Der Richter sagt es uns selbst: »Ich fürchte zwar Gott nicht und nehme auch auf keinen Menschen Rücksicht, trotzdem will ich dieser Witwe zu ihrem Recht verhelfen, damit sie mir nicht eines Tages ins Gesicht schlägt.« Anscheinend war diese Frau immer wieder zu ihm gekommen und als er nicht hören wollte, da hatte sie ihm gedroht. Aber was konnte so eine kleine schwache Frau schon ausrichten gegen so einen mächtigen einflussreichen Mann? Was könnte das sein? Wenn wir den Text wörtlich übersetzen würden, müsste da etwas von einem schwarzen Auge stehen. In einer konkordanten Übersetzung habe ich gelesen: »damit sie nicht zum Abschluss mich verbleue«. Also der Richter befürchtete anscheinend allen ernstes ein blaues Auge von dieser Frau. Würde sie ihm tatsächlich auflauern und in einem günstigen Moment anfallen, um ihm öffentlich die Faust ins Gesicht zu schlagen? Kann schon sein, dass die Frauen damals so temperamentvoll waren, wenn es um die Durchsetzung ihrer Rechte ging.

Aber vielleicht war das ja auch nur symbolisch gemeint – eine geflügelte Redewendung dafür, jemanden in Verruf zu bringen. Der Richter fürchtete sich zwar grundsätzlich nicht davor, was Menschen über ihn dachten, doch besonders angenehm war es ihm auch nicht, dass dann seine Hartherzigkeit eine Zeit lang zum Thema des Tages werden würde, weil die Frau sich überall über ihn auslassen würde. Sie konnte ihm nicht wirklich schaden, doch andererseits, wer läuft schon gerne ein paar Tage mit einem blauen Auge herum, auch wenn es nur symbolisch ist. Da ist es doch einfacher nachzugeben und die lästige Frau loszuwerden, indem man ihr gibt, was sie begehrt. So hatte die Frau doch noch ihr Ziel erreicht und Recht bekommen. Sie hatte das durch Hartnäckigkeit und Drohung geschafft.

Und so ist Gebet?

Jetzt haben wir aber ein Problem: zumindest ich hatte eines, als ich das Gleichnis so verstanden hatte. Denn Jesus spricht ja hier über das Gebet, und: so soll Gebet sein? Also ich habe mir das bis jetzt eigentlich anders vorgestellt. Schauen wir noch einmal auf Vers 1, vielleicht haben wir uns geirrt und es geht gar nicht um Gebet. doch tatsächlich: Jesus sprach über Gebet und darüber, dass wir darin nicht nachlassen sollten! Lukas betont das und es gibt gar keinen Zweifel. Aber wie haben wir das zu verstehen? Ist das die Art und Weise, wie Gebet funktioniert? Wir rufen zu Gott und er neigt sich uns zu, wenn wir nur lange genug lästig waren?

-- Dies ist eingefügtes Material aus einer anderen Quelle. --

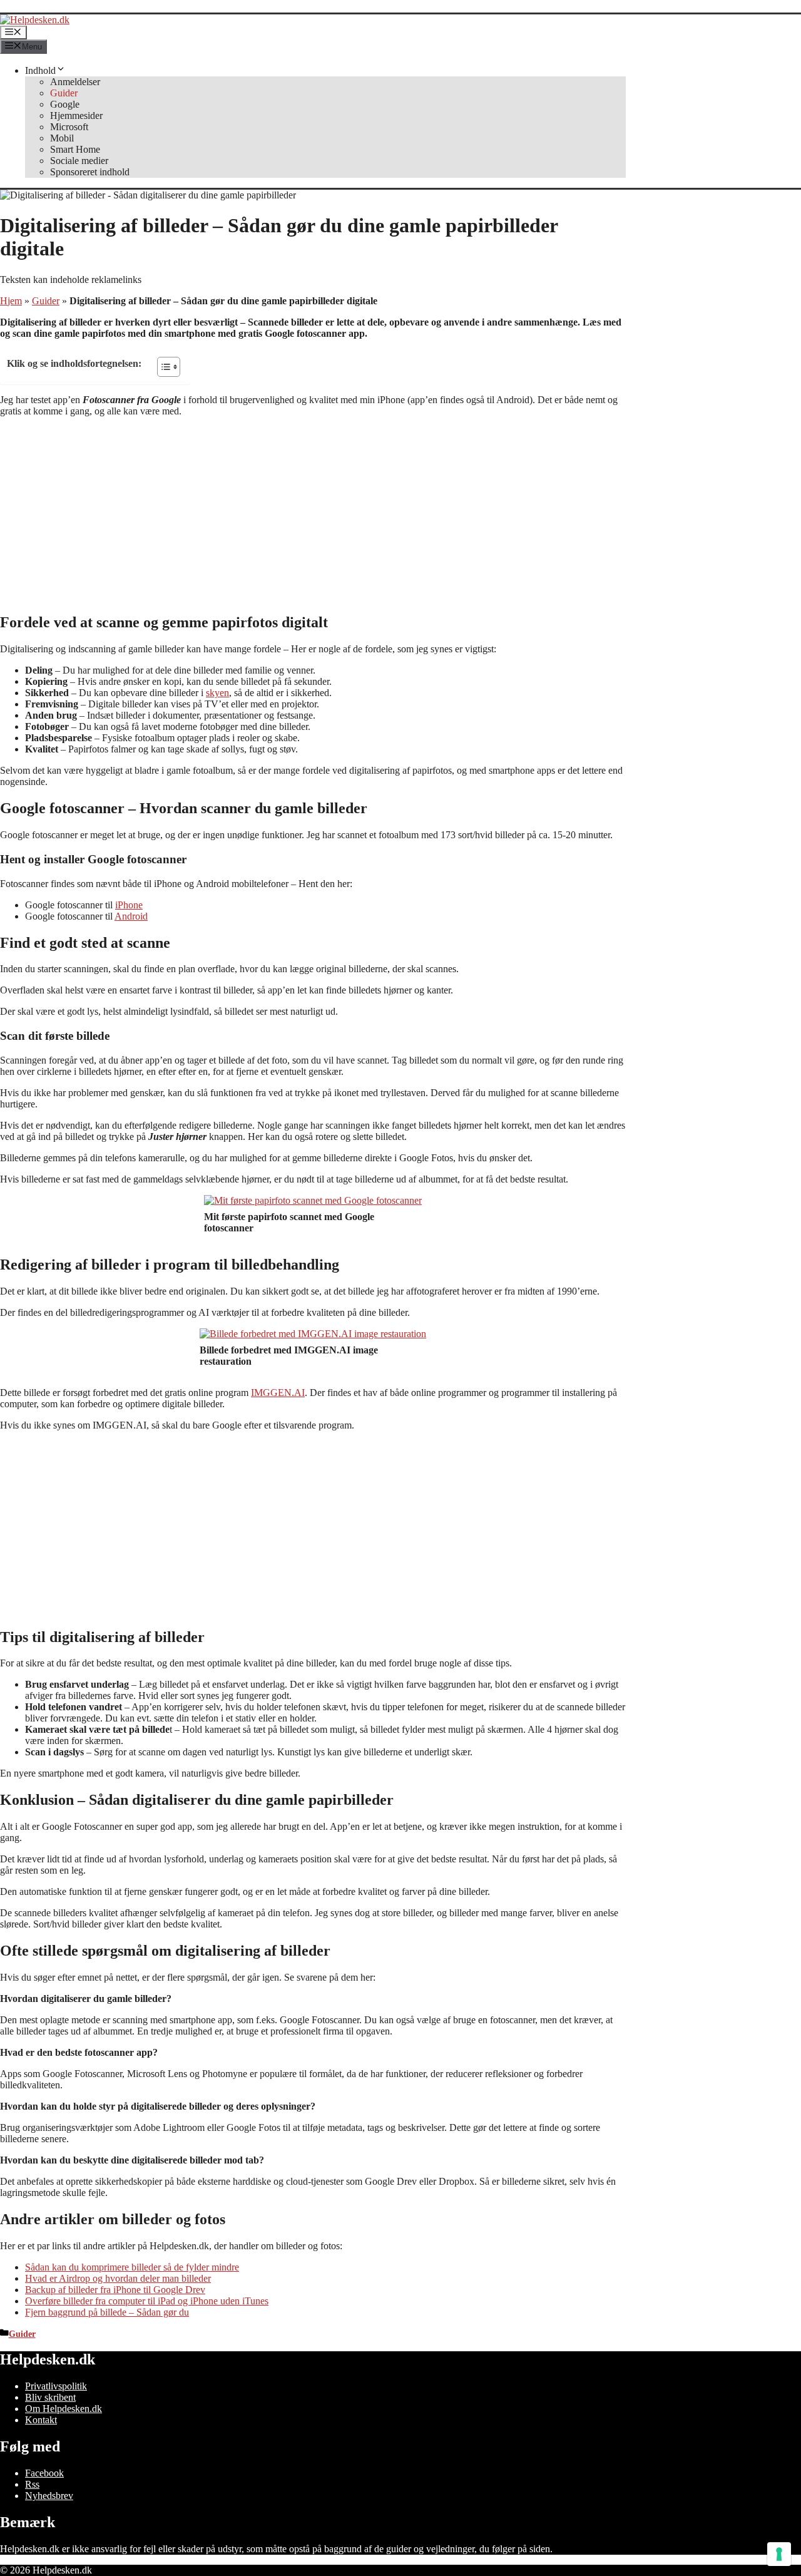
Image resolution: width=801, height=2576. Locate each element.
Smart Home (75, 149)
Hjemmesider (76, 115)
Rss (32, 2484)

Anscheinend geht es hier darum wie wir beten sollen. Das Gleichnis lehrt uns beten, allezeit beten, unablässiges Beten. Und so versuchen wir auch, das gelernte in die Praxis umzusetzen. Wir beginnen ein unaufhörliches Mantra für das, was wir uns unbedingt wünschen... Doch war da nicht noch etwas anderes? Eine biblische Warnung in Math. 6.7-8, da sagte Jesus: »Wenn ihr betet, sollt ihr nicht viel plappern wie die Heiden, denn sie meinen, sie werden erhört, wenn sie viele Worte machen. Darum sollt ihr ihnen nicht gleichen, denn euer Vater weiss, was ihr bedürft, bevor ihr ihn bittet.« Das waren auch Jesu Worte, kurz bevor er uns das »Vater unser« gab, als ein Beispiel dafür, wie wir beten sollen. Und das Vater unser ist ein sehr kurzes einfaches Gebet.

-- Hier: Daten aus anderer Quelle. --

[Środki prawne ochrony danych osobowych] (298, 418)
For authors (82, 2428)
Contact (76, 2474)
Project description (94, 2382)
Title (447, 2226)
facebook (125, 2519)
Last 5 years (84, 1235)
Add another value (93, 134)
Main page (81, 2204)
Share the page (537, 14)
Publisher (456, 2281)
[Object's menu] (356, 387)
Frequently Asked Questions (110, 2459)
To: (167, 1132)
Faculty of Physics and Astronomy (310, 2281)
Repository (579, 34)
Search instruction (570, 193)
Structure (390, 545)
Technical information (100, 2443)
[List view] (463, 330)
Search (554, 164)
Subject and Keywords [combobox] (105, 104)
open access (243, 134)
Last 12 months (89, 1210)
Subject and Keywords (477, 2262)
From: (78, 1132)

Und wie war das doch auch bei Elia, als er die Priester des Baals-kultes versammelte und sie aufforderte zu ihrem Gott zu beten, damit er ihr Opfer annehme (1.Könige 18). Was taten diese Priester? Sie riefen von morgens bis mittag unablässig zu ihrem Gott, mit theatralischen Gesten. Aber es heißt: »da war weder Stimme noch Antwort.« Da verspottete Elia sie und rief ihnen zu: »ihr müsst lauter rufen, denn er ist ja ein Gott. Vielleicht ist er in Gedanken versunken oder zu beschäftigt. Oder er ist gerade nicht zu Hause oder er schläft, ruft lauter, damit er aufwacht.« Und als weitere Stunden vergangen waren, trat Elia an seinen Altar auf dem auch ein Opfer lag und betete ein kurzes Gebet, er sagte nur: »Herr, Gott Abrahams, Isaaks und Israels, lass heute kundwerden, dass Du Gott in Israel bist und ich dein Knecht und dass ich das alles nach deinen Worten getan habe! Erhöre mich, Herr, erhöre mich, damit dies Volk erkennt, dass du Herr Gott bist und ihr Herz wieder zu Dir kehrst!« Das war alles was er sagte, nicht einmal mehr Amen am Schluss, da fiel auch schon das Feuer vom Himmel herab auf das Brandopfer und verzehrte es, obwohl es zuvor von 12 Eimern Wasser durchtränkt worden war. Es blieb nichts übrig, weder vom Opfer, noch von dem Altar aus Stein gebaut.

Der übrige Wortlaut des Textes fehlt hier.